When the iPhone rolled out one of its recent updates, everybody noticed the screen time feature. It shows you exactly how much time you’ve spent on your screen and what you spend the most time on, which doesn’t work when you need to spend all your time on Instagram for work but does make you more mindful of what you’re doing during the day. This was rolled out in a bid to make people more aware of the way they use technology. Google also announced a ‘digital wellbeing’ initiative, setting limits on specific apps and notifications, YouTube introduced a feature that reminds you how long you’ve been watching videos for. Facebook also admitted last year that passive use of its social network can leave people in negative moods.
This is nothing new. Research suggests that addictive use of phones and internet can trigger a chemical imbalance in the brain, the light from devices can interrupt your sleep, and in general, the entire ‘fakery’ of social media can make you feel depressed and low. If there’s one thing you need to try this year it’s a digital detox. But how do you do it? What’s the best way to step into a complete digital detox?
Move your to-dos offline
Using an app or the notes section of your phone is great while you’re on the go, but you need to stop relying on your phone or tech to be more productive. Instead, you should write your goals and to-dos down on paper. In 2014, the Association of Psychological Science reported that students who physically took notes received a memory boost – particularly when compared to those who took notes via a laptop.
Start with that, and you’ll feel more empowered to take breaks from your phone and technology. You can use the Getting Stuff Done planner to create your perfect day without needing a phone or a tablet and carry it around with you to remind yourself to enjoy every day and take care of yourself.
Remove some apps
Unconscious scrolling is what will keep you trapped in bad behavior. Think about it, how much time do you spend texting, checking Instagram, watching Facebook videos, wasting time.
So, the first thing you need to do is remove apps on your phone. Remove, remove, remove. Delete all those things that take up your time, because you can actually spend your time doing other things. Making plans, reading books, writing books, setting up businesses, working out. You don’t need your phone for everything.
Let your phone work for you
There are certain modes on your phone that can help you see your technology for what it really is. Turning on light modes at the end of the day can stop your phone screen light from interrupting your sleep, but there’s also a grayscale mode to make it less interesting to look at.
The grayscale mode will help you stay away from your phone by taking away the bright colors and positive associations.
Reward yourself for tech-free time
Apps like Forest guilt you into spending time away from your phone. You don’t want to be responsible for a dead, dilapidated forest, do you? The more time you spend away from your phone, the better your tree will grow. It’s a simple, but addictive concept. You want to aim for a huge full forest and prove to yourself you can stay away from your phone.
Ask yourself why
You’re pulling out your phone unconsciously. But why are you doing it? Are you checking on something for work when you should be relaxing? Are you bored? Are you looking for distractions from social situations? Pulling out your phone at the dinner table is the worst thing we are all guilty of.

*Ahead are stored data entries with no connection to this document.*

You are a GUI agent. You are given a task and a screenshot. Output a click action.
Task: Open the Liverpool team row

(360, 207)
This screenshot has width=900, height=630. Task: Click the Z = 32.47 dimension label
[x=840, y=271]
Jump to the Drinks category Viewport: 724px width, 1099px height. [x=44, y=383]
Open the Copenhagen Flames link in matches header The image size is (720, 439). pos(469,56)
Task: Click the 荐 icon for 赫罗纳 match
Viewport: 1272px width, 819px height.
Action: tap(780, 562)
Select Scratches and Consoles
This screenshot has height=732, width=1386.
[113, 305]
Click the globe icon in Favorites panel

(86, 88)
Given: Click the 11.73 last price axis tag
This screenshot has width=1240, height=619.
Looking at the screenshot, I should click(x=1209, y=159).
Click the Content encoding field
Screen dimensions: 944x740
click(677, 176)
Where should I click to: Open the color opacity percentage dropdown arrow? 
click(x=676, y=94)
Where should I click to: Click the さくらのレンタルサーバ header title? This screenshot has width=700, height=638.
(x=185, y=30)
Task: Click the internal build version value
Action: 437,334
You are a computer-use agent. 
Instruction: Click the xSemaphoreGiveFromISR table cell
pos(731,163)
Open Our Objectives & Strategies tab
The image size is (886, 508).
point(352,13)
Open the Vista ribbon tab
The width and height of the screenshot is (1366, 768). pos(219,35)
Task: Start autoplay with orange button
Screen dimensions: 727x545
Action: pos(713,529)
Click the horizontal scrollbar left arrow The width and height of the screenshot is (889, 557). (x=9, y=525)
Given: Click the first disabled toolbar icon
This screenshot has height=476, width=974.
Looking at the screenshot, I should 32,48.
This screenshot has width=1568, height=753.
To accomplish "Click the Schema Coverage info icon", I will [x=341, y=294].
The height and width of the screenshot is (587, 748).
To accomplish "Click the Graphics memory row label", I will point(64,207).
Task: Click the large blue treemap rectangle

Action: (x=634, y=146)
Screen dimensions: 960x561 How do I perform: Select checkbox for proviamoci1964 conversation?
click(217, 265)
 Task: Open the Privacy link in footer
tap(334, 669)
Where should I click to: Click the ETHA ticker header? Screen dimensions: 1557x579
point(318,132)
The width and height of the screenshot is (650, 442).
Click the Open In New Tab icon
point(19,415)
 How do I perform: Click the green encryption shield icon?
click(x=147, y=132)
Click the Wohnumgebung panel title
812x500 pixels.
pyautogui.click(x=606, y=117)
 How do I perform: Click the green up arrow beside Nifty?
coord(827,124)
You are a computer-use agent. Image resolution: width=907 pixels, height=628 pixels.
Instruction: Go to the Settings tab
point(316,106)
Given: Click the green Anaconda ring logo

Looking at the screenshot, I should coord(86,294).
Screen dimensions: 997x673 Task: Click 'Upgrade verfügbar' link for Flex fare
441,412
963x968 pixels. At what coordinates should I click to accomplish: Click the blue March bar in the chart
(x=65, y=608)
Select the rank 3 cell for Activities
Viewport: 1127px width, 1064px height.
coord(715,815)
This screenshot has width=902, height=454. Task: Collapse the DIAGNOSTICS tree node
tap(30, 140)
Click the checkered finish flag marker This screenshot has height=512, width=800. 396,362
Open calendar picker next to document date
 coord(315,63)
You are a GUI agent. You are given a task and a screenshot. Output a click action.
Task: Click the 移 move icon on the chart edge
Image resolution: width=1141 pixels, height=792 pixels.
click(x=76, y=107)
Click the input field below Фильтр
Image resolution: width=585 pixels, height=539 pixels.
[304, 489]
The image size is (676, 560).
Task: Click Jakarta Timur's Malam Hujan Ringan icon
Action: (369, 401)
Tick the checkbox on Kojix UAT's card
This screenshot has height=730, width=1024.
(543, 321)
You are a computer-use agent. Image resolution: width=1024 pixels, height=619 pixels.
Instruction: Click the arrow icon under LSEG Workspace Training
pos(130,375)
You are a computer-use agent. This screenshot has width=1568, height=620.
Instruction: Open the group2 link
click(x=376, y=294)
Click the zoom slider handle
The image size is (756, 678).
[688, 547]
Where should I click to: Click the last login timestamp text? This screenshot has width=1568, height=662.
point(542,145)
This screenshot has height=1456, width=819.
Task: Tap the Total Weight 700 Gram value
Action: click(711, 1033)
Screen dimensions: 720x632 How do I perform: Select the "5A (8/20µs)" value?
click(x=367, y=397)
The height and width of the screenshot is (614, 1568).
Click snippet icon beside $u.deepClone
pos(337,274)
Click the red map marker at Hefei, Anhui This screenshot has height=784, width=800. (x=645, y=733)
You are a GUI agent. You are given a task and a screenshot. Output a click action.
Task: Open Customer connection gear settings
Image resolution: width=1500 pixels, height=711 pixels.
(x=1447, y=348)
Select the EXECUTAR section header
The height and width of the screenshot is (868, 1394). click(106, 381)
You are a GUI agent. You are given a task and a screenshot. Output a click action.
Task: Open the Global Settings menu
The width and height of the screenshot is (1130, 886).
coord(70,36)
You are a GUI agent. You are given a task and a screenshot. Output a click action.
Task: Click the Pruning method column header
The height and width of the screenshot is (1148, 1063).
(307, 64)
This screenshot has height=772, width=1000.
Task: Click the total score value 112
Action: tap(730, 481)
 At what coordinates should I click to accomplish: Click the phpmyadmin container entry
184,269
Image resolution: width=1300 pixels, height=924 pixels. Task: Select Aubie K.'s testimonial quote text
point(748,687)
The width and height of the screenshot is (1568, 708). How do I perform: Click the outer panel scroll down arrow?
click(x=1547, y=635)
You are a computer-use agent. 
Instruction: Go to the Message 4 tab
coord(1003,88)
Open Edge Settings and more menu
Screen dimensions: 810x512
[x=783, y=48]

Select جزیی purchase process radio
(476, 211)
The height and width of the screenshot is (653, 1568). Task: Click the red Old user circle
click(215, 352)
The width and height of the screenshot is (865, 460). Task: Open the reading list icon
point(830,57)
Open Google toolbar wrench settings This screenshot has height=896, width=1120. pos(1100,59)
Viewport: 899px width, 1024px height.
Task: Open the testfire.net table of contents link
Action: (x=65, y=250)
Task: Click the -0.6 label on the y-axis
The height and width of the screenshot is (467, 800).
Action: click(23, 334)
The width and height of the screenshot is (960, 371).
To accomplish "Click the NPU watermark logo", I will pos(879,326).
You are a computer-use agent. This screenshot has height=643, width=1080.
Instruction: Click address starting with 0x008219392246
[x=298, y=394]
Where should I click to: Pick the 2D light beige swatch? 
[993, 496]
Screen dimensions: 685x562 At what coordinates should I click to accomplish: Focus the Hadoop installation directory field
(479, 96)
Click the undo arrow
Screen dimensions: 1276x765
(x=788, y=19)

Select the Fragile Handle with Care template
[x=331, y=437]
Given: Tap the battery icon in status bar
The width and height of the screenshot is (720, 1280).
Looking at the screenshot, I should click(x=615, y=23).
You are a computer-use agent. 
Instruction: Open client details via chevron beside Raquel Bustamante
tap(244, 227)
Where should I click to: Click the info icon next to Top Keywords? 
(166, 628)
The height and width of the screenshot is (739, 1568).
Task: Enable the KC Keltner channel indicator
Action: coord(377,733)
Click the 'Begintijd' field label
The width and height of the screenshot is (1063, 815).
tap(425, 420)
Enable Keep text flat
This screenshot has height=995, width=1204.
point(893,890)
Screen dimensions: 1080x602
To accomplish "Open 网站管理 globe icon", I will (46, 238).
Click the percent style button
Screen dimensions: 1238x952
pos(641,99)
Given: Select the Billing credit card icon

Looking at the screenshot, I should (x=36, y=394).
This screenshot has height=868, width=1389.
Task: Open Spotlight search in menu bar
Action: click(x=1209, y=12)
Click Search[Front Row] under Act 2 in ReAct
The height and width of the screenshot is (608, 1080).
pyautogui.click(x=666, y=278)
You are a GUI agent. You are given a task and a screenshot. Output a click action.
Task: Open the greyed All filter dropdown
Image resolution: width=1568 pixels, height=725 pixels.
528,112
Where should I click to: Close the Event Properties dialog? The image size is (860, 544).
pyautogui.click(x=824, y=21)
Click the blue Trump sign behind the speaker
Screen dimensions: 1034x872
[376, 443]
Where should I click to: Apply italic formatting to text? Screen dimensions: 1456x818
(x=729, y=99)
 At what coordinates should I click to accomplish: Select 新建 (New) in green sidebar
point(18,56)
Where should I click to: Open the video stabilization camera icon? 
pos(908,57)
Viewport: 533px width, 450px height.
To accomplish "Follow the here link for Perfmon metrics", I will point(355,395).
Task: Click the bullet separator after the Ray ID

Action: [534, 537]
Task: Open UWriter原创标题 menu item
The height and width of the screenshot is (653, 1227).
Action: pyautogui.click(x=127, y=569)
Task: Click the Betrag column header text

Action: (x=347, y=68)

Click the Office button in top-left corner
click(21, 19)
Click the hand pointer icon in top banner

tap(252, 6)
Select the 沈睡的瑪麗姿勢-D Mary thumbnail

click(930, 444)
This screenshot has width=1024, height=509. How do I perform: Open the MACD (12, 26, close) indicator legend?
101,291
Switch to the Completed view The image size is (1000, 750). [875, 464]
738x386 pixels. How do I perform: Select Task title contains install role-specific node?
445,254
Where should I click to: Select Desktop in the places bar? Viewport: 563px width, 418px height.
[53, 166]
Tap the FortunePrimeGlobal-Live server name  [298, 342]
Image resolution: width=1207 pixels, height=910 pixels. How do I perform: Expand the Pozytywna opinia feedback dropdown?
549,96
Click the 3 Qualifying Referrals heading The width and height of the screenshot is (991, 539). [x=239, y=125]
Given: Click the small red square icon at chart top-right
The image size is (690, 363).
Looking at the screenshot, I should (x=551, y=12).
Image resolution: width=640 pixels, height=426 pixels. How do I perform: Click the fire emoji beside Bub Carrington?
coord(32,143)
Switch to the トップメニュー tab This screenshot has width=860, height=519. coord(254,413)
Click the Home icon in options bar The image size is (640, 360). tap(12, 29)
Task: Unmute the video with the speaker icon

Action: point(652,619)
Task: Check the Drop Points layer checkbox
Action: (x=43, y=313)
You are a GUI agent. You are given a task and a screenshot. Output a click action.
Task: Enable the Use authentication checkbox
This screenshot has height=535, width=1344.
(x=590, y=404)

We tend to use our phones as a security blanket, which we shouldn’t do. So embrace your fears, try to connect with people more often, and don’t use your phone as a crux.
Use the rule of thirds
Divide your life into thirds—8 hours for work, 8 hours for sleep, and 8 hours free. We all know that working harder does not actually make you more productive, nor does working more hours, so work smart and keep your free time as best as you can.
Working more does not actually make us more productive. Working smart and keeping time free allows our minds to wander in ways that make the hours we do work more efficiently. Research shows that for rote workers, more than 40 hours per week diminishes productivity; for creative workers, more than 20 hours per week does. So if you let your smartphone control your life, you aren’t doing yourself any favors.